Let's first define our general problem of moving between coordinate frames (in 2D, for simplicity). Given some point $P$ we want to find its position $P'$ in some alternate frame of reference which is located at point $O$ and is spanned on two orthogonal vectors $R$ and $U$. The crucial condition here is that $P$, $O$, $R$ and $U$ are all defined in the same space, which is usually the case (if not, we can bring them using the very approach we're describing right now). The magic formula (which is nothing more than a simple linear combination of two vectors) then is:
\begin{eqnarray}
P = O + (P'_x*R) + (P'_y*U)
\end{eqnarray}
You can check empirically that this works. Just sketch a coordinate frame starting at $(0, 0)$ with two direction vectors $(1, 0)$ and $(0, 1)$. Then, choose some point $O$ in this coordinate frame, as well as vectors $R$ and $U$. And finally, pick some point $P$ and see yourself that the coordinates of $P$ in the starting coordinate frame correspond to the same point in the $(O, R, U)$ coordinate space. Here's some picture:


So let's say that $P = (P_x, P_y) = (5, 4)$, $O = (4.2, 2)$, $R = (\frac{\sqrt{2}}{2}, \frac{\sqrt{2}}{2})$, $U = (-\frac{\sqrt{2}}{2}, \frac{\sqrt{2}}{2})$. Then, the coordinates $(P'_x, P'_y)$ in the coordinate frame $(O, R, U)$ are, more or less, $P' = (2, 0.85)$. Let's now see how to find $P' = (P'_x, P'_y)$.

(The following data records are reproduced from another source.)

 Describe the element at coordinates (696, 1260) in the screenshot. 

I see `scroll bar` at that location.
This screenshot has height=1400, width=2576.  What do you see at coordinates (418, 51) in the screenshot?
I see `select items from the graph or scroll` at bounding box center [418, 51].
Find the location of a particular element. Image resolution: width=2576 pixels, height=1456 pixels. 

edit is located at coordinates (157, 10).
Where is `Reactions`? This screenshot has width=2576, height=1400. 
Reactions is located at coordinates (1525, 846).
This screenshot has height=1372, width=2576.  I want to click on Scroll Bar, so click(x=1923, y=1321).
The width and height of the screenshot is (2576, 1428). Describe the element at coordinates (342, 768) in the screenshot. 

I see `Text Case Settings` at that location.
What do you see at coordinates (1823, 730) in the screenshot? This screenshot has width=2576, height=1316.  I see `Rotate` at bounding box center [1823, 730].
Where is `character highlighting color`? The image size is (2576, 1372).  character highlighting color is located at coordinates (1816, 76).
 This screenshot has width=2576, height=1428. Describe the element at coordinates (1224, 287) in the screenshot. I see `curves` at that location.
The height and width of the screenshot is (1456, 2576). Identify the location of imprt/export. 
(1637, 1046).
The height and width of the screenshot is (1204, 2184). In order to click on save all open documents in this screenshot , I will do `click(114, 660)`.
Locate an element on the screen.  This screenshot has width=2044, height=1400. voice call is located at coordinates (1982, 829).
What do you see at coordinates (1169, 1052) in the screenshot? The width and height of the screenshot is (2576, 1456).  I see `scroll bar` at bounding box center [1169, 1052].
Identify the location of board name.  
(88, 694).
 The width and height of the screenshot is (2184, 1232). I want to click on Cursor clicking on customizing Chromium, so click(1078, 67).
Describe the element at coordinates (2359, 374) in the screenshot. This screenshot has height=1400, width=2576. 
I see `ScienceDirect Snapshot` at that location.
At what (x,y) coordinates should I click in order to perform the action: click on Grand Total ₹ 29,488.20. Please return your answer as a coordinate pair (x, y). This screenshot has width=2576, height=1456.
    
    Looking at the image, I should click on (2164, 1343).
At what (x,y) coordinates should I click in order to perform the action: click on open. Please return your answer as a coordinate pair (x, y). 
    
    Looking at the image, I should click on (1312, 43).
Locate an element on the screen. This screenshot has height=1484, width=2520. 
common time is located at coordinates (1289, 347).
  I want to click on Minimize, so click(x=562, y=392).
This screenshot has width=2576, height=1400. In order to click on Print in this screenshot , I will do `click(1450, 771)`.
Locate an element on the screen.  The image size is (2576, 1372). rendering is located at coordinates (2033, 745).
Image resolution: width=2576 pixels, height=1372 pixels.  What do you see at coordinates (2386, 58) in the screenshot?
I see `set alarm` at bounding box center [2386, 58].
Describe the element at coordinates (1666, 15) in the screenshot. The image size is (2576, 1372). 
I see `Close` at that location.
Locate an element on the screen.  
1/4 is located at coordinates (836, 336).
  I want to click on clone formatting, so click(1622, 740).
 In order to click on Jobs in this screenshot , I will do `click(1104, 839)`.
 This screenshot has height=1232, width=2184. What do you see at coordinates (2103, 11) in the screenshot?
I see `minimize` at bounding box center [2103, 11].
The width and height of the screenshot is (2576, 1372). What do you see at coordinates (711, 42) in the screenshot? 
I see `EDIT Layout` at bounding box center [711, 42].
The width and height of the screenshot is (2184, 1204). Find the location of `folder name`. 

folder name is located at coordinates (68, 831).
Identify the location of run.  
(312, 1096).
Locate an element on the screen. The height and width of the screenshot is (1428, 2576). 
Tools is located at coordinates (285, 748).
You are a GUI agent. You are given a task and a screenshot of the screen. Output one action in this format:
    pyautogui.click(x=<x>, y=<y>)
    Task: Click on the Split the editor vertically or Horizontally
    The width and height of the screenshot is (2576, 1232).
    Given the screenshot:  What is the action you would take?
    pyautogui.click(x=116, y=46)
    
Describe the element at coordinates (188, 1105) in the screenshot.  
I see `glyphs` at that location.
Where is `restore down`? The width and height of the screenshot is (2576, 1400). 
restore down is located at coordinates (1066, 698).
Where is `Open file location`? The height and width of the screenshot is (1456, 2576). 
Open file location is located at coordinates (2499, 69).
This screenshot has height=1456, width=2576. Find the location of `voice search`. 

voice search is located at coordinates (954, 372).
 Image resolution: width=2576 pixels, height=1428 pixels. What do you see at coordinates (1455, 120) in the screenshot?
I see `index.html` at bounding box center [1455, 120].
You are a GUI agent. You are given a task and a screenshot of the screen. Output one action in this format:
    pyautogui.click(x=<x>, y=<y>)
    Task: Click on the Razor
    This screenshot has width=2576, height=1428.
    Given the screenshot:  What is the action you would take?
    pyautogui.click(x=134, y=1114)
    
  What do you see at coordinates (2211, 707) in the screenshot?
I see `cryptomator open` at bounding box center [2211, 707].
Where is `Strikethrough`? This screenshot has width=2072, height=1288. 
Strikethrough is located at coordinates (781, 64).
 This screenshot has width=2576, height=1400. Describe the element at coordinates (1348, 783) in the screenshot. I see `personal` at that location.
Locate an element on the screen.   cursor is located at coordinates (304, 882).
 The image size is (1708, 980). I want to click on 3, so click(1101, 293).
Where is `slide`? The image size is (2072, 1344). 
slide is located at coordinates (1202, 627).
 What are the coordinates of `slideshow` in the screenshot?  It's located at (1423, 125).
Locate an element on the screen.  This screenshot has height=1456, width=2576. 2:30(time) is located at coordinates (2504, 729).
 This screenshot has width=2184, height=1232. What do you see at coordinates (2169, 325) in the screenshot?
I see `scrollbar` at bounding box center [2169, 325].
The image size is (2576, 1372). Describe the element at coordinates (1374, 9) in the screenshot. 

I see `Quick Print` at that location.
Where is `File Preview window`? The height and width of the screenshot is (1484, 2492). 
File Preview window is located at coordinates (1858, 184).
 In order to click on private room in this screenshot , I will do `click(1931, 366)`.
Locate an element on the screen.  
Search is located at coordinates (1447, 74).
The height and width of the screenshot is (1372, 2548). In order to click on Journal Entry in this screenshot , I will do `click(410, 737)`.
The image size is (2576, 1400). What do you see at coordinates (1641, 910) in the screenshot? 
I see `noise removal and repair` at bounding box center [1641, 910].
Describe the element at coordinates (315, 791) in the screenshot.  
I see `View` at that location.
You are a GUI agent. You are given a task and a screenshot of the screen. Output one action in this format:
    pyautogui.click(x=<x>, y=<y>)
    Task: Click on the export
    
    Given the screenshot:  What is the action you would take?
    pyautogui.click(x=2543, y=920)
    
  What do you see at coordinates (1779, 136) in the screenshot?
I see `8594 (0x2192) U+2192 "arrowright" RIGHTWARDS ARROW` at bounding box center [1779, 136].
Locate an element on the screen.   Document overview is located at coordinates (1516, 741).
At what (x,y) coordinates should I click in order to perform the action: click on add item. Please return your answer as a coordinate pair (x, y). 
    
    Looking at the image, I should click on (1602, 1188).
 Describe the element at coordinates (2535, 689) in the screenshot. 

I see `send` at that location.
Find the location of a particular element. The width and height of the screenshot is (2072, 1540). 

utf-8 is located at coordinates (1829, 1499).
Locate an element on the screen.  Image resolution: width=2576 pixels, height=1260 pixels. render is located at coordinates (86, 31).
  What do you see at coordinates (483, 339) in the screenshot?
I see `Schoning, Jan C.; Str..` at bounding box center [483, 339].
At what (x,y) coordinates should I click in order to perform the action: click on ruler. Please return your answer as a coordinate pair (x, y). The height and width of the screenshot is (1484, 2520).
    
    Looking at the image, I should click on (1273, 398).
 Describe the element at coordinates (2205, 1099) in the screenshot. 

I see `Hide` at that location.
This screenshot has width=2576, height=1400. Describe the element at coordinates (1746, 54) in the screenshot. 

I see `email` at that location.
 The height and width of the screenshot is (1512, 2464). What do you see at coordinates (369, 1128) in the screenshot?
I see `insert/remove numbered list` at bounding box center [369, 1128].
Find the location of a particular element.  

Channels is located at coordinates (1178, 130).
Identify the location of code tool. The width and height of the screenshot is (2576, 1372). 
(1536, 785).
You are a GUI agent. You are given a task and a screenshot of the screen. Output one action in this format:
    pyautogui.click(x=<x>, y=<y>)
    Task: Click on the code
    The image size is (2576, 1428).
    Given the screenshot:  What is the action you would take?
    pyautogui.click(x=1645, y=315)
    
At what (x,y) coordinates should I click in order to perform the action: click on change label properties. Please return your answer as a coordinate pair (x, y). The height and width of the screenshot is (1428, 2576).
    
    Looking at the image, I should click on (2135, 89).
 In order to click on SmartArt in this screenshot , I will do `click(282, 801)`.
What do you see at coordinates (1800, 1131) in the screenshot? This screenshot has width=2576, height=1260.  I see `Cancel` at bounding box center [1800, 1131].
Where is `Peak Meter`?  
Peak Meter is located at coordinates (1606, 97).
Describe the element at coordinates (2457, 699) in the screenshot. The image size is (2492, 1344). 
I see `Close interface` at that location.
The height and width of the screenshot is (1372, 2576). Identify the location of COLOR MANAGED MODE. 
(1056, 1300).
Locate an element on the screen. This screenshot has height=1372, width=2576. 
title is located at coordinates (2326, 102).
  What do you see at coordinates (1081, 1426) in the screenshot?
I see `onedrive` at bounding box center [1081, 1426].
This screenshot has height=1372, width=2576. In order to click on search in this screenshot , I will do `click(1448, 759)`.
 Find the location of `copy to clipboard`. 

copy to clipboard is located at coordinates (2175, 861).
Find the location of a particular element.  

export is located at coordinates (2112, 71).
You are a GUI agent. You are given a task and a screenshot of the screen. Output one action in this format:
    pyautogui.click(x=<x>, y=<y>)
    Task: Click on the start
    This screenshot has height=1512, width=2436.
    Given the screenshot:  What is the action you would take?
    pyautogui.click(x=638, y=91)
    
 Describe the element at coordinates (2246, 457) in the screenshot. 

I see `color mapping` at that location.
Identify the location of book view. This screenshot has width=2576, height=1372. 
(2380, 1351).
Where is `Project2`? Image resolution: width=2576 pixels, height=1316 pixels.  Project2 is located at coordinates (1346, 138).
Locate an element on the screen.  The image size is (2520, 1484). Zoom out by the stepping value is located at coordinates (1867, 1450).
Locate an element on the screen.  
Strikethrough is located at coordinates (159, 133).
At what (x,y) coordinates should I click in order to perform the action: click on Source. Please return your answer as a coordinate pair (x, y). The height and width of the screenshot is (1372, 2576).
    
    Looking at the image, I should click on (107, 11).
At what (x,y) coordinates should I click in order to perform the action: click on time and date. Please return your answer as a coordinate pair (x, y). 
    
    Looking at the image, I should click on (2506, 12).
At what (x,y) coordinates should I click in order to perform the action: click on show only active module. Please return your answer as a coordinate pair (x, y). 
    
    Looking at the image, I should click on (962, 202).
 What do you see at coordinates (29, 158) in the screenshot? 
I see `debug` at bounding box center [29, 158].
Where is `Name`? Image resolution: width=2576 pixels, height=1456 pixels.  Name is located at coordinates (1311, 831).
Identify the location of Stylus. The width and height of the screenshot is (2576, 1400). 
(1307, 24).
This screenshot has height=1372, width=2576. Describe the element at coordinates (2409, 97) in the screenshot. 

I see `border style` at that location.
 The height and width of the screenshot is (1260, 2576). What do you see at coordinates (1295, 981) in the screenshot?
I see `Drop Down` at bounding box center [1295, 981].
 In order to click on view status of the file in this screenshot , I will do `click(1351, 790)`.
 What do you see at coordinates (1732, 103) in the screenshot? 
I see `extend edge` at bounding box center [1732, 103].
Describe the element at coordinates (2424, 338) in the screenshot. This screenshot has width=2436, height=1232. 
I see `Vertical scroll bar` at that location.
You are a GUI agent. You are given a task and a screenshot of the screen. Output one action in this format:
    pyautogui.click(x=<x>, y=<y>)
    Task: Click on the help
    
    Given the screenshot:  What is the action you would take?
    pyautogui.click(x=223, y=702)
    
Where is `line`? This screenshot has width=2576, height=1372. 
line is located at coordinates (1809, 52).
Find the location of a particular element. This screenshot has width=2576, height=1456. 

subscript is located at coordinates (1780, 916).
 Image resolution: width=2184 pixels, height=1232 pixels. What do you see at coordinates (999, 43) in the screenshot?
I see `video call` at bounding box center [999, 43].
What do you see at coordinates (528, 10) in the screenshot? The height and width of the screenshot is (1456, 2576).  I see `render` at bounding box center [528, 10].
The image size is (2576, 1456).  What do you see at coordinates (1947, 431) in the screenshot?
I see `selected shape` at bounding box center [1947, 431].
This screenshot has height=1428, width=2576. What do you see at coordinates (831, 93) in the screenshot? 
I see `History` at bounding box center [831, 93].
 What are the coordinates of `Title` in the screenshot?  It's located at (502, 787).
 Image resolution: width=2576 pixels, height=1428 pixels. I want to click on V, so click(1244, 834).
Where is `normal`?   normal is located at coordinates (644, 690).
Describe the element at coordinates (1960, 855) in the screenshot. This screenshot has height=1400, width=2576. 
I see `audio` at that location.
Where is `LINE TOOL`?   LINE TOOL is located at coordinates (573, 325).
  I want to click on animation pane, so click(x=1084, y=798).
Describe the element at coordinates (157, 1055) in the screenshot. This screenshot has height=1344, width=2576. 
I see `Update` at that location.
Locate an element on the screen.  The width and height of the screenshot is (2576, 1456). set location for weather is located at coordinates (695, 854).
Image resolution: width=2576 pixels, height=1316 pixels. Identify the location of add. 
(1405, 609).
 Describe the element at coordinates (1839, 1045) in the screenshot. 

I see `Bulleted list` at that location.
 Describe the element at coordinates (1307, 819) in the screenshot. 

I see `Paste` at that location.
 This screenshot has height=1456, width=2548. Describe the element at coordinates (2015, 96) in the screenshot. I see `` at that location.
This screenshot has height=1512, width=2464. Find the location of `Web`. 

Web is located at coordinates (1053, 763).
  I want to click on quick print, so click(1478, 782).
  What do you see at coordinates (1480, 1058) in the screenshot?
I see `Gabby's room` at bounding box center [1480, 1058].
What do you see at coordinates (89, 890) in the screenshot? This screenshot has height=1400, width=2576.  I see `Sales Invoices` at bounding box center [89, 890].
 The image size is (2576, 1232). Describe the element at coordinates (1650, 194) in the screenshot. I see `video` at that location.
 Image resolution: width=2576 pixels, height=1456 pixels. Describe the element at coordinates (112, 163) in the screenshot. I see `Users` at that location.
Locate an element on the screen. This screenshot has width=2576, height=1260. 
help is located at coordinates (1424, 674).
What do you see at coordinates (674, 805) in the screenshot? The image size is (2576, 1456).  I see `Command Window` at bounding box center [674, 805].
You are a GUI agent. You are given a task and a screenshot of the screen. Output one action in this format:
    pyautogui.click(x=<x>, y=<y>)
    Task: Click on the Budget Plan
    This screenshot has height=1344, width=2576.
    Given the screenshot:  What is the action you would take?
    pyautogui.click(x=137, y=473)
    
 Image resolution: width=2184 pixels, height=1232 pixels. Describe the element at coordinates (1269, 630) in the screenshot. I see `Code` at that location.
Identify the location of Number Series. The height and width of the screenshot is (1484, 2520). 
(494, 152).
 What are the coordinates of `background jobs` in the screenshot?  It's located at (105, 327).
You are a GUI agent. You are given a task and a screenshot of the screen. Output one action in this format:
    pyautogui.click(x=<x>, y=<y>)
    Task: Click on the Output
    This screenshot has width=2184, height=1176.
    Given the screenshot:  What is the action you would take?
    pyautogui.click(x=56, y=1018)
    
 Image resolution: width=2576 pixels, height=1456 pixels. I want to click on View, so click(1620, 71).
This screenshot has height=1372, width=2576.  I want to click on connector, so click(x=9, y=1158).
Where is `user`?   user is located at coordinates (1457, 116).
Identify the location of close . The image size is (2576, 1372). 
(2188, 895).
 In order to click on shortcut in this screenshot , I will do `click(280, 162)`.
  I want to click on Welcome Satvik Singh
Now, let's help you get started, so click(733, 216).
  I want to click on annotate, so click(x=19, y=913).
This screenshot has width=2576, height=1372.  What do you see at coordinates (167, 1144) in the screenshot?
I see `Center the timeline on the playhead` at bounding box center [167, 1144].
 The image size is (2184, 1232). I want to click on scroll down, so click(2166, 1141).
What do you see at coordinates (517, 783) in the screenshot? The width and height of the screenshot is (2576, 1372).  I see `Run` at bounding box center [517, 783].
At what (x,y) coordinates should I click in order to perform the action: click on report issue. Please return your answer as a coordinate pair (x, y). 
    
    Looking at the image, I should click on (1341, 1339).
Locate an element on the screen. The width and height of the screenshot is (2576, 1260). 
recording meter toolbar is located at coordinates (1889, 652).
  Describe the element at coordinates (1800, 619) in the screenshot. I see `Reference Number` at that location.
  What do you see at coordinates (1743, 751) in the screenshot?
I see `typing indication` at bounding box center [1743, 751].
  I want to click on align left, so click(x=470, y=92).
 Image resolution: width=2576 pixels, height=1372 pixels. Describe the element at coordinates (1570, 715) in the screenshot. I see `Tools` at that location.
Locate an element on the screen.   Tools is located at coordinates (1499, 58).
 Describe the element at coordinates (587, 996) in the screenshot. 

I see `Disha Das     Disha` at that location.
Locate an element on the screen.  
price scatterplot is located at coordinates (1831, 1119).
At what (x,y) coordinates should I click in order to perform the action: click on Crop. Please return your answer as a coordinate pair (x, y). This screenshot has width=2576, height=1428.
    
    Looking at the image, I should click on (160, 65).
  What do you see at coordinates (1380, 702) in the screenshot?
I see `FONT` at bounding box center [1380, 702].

Okay, so we have one formula with two unknowns $P'_x$ and $P'_y$:
\begin{eqnarray}
P = O + (P'_x*R) + (P'_y*U)
\end{eqnarray}
Unsolvable? Of course it is. The equation above is actually not one but two equations:
\begin{eqnarray}
P_x &=& O_x + (P'_x*R_x) + (P'_y*U_x) \cr
P_y &=& O_y + (P'_x*R_y) + (P'_y*U_y)
\end{eqnarray}
We can now employ any technique to solve this system of equations for $P'_x$ and $P'_y$. However, we can use some assumptions that we have made to simplify the calculations. We assumed that $R$ and $U$ are orthogonal, which is usually the case, but doesn't have to be. If these vectors are not orthogonal then you need to solve the equations above as they are. But here, we take a shortcut, because we know that $R$ and $U$ are orthogonal (orthonormal, to be even more precise), so the following holds:
\begin{eqnarray}
R \cdot R &=& 1 \cr
R \cdot U &=& 0
\end{eqnarray}
Let's see what happens if we apply the dot product with $R$ on both sides:
\begin{eqnarray}
P &=& O + (P'_x*R) + (P'_y*U)\ \ \ / \cdot R \cr
P \cdot R &=& (O \cdot R) + (P'_x*R \cdot R) + (P'_y*U \cdot R) \cr
P \cdot R &=& (O \cdot R) + (P'_x*1) + (P'_y*0) \cr
P'_x &=& (P \cdot R) - (O \cdot R) \cr
P'_x &=& (P - O) \cdot R = (P_x - O_x) * R_x + (P_y - O_y) * R_y
\end{eqnarray}
Doing the same with $\cdot U$ applied to both sides will give:
\begin{eqnarray}
P'_y = (P - O) \cdot U = (P_x - O_x) * U_x + (P_y - O_y) * U_y
\end{eqnarray}
From these two equations we can now easily derive two matrices. The first one should translate the original point $P$ by $-O$. The second one is just filled with $R$ and $U$ vectors:
\[
\begin{bmatrix}
P'_x & P'_y & 1
\end{bmatrix}
=
\begin{bmatrix}
P_x & P_y & 1
\end{bmatrix}
\begin{bmatrix}
1 & 0 & 0 \cr
0 & 1 & 0 \cr
-O_x & -O_y & 1
\end{bmatrix}
\begin{bmatrix}
R_x & U_x & 0 \cr
R_y & U_y & 0 \cr
0 & 0 & 1
\end{bmatrix}
\]
Note that we're using homogenous coordinates here. Otherwise we wouldn't be able to "inject" translation into the matrix.

That's pretty much it.

EDIT 1:
Today is 7th of November. I actually put that note four days ago but have constantly modified it since then... mostly the LaTeX part. Seems that I finally got it working :).

EDIT 2:
Today is 8th of November. I made some big mistake in this note because I thought that it was not possible to solve for $P'_x$ and $P'_y$ if vectors $R$ and $U$ were not orthogonal. Of course, it is possible, and now the note explains how to do that.